Records for pointing to text and elements
>> BEGIN

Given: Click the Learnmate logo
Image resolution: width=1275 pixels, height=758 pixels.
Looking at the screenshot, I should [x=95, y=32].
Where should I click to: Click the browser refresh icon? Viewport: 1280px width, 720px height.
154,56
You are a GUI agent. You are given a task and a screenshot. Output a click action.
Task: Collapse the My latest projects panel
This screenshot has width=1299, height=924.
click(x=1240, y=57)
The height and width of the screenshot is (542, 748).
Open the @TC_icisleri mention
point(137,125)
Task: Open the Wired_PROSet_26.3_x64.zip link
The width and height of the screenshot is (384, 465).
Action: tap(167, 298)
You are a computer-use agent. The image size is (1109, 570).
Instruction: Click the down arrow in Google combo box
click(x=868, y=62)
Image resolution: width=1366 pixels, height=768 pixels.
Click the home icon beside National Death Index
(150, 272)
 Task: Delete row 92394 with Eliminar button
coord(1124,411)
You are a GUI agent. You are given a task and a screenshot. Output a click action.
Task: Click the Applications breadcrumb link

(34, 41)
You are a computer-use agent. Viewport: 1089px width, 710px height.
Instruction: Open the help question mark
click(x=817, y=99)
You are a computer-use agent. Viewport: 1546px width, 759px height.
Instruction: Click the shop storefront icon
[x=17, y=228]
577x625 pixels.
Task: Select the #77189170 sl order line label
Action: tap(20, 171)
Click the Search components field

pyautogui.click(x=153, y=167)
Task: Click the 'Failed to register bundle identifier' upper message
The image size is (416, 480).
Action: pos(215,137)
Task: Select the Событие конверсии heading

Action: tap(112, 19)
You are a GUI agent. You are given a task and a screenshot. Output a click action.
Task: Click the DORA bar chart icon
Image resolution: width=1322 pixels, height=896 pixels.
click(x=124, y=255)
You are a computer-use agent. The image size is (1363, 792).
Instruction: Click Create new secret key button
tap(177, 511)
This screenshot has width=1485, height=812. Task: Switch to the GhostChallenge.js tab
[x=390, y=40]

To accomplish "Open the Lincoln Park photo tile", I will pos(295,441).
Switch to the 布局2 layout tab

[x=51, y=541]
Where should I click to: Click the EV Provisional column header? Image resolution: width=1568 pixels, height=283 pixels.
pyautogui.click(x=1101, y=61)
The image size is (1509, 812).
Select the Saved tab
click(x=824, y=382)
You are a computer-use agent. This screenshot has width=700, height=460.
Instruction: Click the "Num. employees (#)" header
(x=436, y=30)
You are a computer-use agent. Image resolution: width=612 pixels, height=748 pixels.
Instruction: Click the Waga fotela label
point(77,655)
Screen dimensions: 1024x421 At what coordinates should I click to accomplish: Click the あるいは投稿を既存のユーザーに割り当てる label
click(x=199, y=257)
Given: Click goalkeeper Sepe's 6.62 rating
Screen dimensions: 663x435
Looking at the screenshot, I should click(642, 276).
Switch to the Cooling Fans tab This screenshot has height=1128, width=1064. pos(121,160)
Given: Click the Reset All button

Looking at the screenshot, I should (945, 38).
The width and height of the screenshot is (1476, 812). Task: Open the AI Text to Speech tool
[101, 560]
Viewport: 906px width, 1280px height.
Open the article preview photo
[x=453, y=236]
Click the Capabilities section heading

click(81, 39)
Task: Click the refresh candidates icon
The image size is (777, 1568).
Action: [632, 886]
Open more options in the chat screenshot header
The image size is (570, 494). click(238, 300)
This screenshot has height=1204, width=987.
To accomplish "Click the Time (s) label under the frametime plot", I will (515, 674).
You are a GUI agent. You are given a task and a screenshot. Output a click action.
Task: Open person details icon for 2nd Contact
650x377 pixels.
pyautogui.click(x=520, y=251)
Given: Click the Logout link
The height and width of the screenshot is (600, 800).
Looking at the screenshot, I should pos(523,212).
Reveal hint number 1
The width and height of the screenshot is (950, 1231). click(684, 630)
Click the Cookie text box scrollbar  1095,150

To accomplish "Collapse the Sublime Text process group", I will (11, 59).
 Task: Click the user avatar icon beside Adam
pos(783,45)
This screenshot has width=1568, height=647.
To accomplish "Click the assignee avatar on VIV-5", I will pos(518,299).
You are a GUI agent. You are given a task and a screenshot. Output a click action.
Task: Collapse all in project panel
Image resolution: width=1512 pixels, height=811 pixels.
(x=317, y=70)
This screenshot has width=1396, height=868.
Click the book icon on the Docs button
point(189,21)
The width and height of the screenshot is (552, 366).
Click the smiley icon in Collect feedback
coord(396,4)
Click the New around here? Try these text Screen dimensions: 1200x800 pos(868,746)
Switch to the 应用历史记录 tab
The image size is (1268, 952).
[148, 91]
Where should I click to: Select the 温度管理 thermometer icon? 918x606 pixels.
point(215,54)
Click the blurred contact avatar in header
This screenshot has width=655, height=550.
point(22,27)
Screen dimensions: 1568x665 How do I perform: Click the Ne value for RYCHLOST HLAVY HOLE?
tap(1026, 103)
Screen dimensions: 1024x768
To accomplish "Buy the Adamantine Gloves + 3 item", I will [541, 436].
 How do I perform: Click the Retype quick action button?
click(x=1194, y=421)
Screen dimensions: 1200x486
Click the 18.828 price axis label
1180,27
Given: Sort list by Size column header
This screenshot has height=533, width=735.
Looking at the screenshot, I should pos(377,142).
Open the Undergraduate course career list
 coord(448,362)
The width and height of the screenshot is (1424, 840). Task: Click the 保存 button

>> END

> _What is needed_
Render every line of the records above as a numbered list, leaving out the blank lines.

> _Solution below_
1. Given: Click the Learnmate logo
2. Image resolution: width=1275 pixels, height=758 pixels.
3. Looking at the screenshot, I should [x=95, y=32].
4. Where should I click to: Click the browser refresh icon? Viewport: 1280px width, 720px height.
5. 154,56
6. You are a GUI agent. You are given a task and a screenshot. Output a click action.
7. Task: Collapse the My latest projects panel
8. This screenshot has width=1299, height=924.
9. click(x=1240, y=57)
10. The height and width of the screenshot is (542, 748).
11. Open the @TC_icisleri mention
12. point(137,125)
13. Task: Open the Wired_PROSet_26.3_x64.zip link
14. The width and height of the screenshot is (384, 465).
15. Action: tap(167, 298)
16. You are a computer-use agent. The image size is (1109, 570).
17. Instruction: Click the down arrow in Google combo box
18. click(x=868, y=62)
19. Image resolution: width=1366 pixels, height=768 pixels.
20. Click the home icon beside National Death Index
21. (150, 272)
22.  Task: Delete row 92394 with Eliminar button
23. coord(1124,411)
24. You are a GUI agent. You are given a task and a screenshot. Output a click action.
25. Task: Click the Applications breadcrumb link
26. (34, 41)
27. You are a computer-use agent. Viewport: 1089px width, 710px height.
28. Instruction: Open the help question mark
29. click(x=817, y=99)
30. You are a computer-use agent. Viewport: 1546px width, 759px height.
31. Instruction: Click the shop storefront icon
32. [x=17, y=228]
33. 577x625 pixels.
34. Task: Select the #77189170 sl order line label
35. Action: tap(20, 171)
36. Click the Search components field
37. pyautogui.click(x=153, y=167)
38. Task: Click the 'Failed to register bundle identifier' upper message
39. The image size is (416, 480).
40. Action: pos(215,137)
41. Task: Select the Событие конверсии heading
42. Action: tap(112, 19)
43. You are a GUI agent. You are given a task and a screenshot. Output a click action.
44. Task: Click the DORA bar chart icon
45. Image resolution: width=1322 pixels, height=896 pixels.
46. click(x=124, y=255)
47. You are a computer-use agent. The image size is (1363, 792).
48. Instruction: Click Create new secret key button
49. tap(177, 511)
50. This screenshot has width=1485, height=812. Task: Switch to the GhostChallenge.js tab
51. [x=390, y=40]
52. To accomplish "Open the Lincoln Park photo tile", I will pos(295,441).
53. Switch to the 布局2 layout tab
54. [x=51, y=541]
55. Where should I click to: Click the EV Provisional column header? Image resolution: width=1568 pixels, height=283 pixels.
56. pyautogui.click(x=1101, y=61)
57. The image size is (1509, 812).
58. Select the Saved tab
59. click(x=824, y=382)
60. You are a computer-use agent. This screenshot has width=700, height=460.
61. Instruction: Click the "Num. employees (#)" header
62. (x=436, y=30)
63. You are a computer-use agent. Image resolution: width=612 pixels, height=748 pixels.
64. Instruction: Click the Waga fotela label
65. point(77,655)
66. Screen dimensions: 1024x421 At what coordinates should I click to accomplish: Click the あるいは投稿を既存のユーザーに割り当てる label
67. click(x=199, y=257)
68. Given: Click goalkeeper Sepe's 6.62 rating
69. Screen dimensions: 663x435
70. Looking at the screenshot, I should click(642, 276).
71. Switch to the Cooling Fans tab This screenshot has height=1128, width=1064. pos(121,160)
72. Given: Click the Reset All button
73. Looking at the screenshot, I should (945, 38).
74. The width and height of the screenshot is (1476, 812). Task: Open the AI Text to Speech tool
75. [101, 560]
76. Viewport: 906px width, 1280px height.
77. Open the article preview photo
78. [x=453, y=236]
79. Click the Capabilities section heading
80. click(81, 39)
81. Task: Click the refresh candidates icon
82. The image size is (777, 1568).
83. Action: [632, 886]
84. Open more options in the chat screenshot header
85. The image size is (570, 494). click(238, 300)
86. This screenshot has height=1204, width=987.
87. To accomplish "Click the Time (s) label under the frametime plot", I will (515, 674).
88. You are a GUI agent. You are given a task and a screenshot. Output a click action.
89. Task: Open person details icon for 2nd Contact
90. 650x377 pixels.
91. pyautogui.click(x=520, y=251)
92. Given: Click the Logout link
93. The height and width of the screenshot is (600, 800).
94. Looking at the screenshot, I should pos(523,212).
95. Reveal hint number 1
96. The width and height of the screenshot is (950, 1231). click(684, 630)
97. Click the Cookie text box scrollbar  1095,150
98. To accomplish "Collapse the Sublime Text process group", I will (11, 59).
99.  Task: Click the user avatar icon beside Adam
100. pos(783,45)
101. This screenshot has width=1568, height=647.
102. To accomplish "Click the assignee avatar on VIV-5", I will pos(518,299).
103. You are a GUI agent. You are given a task and a screenshot. Output a click action.
104. Task: Collapse all in project panel
105. Image resolution: width=1512 pixels, height=811 pixels.
106. (x=317, y=70)
107. This screenshot has width=1396, height=868.
108. Click the book icon on the Docs button
109. point(189,21)
110. The width and height of the screenshot is (552, 366).
111. Click the smiley icon in Collect feedback
112. coord(396,4)
113. Click the New around here? Try these text Screen dimensions: 1200x800 pos(868,746)
114. Switch to the 应用历史记录 tab
115. The image size is (1268, 952).
116. [148, 91]
117. Where should I click to: Select the 温度管理 thermometer icon? 918x606 pixels.
118. point(215,54)
119. Click the blurred contact avatar in header
120. This screenshot has width=655, height=550.
121. point(22,27)
122. Screen dimensions: 1568x665 How do I perform: Click the Ne value for RYCHLOST HLAVY HOLE?
123. tap(1026, 103)
124. Screen dimensions: 1024x768
125. To accomplish "Buy the Adamantine Gloves + 3 item", I will [541, 436].
126.  How do I perform: Click the Retype quick action button?
127. click(x=1194, y=421)
128. Screen dimensions: 1200x486
129. Click the 18.828 price axis label
130. 1180,27
131. Given: Sort list by Size column header
132. This screenshot has height=533, width=735.
133. Looking at the screenshot, I should pos(377,142).
134. Open the Undergraduate course career list
135.  coord(448,362)
136. The width and height of the screenshot is (1424, 840). Task: Click the 保存 button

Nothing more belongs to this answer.